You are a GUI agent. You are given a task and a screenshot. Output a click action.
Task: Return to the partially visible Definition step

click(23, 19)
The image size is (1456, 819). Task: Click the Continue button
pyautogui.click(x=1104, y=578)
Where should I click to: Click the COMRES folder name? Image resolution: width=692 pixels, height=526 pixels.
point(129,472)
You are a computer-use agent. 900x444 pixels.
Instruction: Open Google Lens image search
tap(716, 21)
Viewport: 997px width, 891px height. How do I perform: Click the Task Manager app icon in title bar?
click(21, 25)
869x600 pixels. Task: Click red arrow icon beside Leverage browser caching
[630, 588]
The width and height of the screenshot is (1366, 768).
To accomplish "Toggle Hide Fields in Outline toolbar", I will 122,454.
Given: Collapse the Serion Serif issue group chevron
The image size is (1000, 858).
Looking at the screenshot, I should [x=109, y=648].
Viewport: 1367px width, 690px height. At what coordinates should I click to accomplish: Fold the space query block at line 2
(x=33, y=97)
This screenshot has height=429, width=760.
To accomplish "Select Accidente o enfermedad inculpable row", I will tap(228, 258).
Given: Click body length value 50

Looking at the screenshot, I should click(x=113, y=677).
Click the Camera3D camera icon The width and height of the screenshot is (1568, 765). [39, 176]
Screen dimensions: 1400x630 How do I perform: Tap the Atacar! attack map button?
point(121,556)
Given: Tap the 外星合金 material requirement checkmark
────────────────
Leave out every line above except those from the line with "You are a computer-use agent. 900x444 pixels." up to and including the line with "The width and height of the screenshot is (1366, 768).", and copy those exactly.

Written response >>
You are a computer-use agent. 900x444 pixels.
Instruction: Open Google Lens image search
tap(716, 21)
Viewport: 997px width, 891px height. How do I perform: Click the Task Manager app icon in title bar?
click(21, 25)
869x600 pixels. Task: Click red arrow icon beside Leverage browser caching
[630, 588]
The width and height of the screenshot is (1366, 768).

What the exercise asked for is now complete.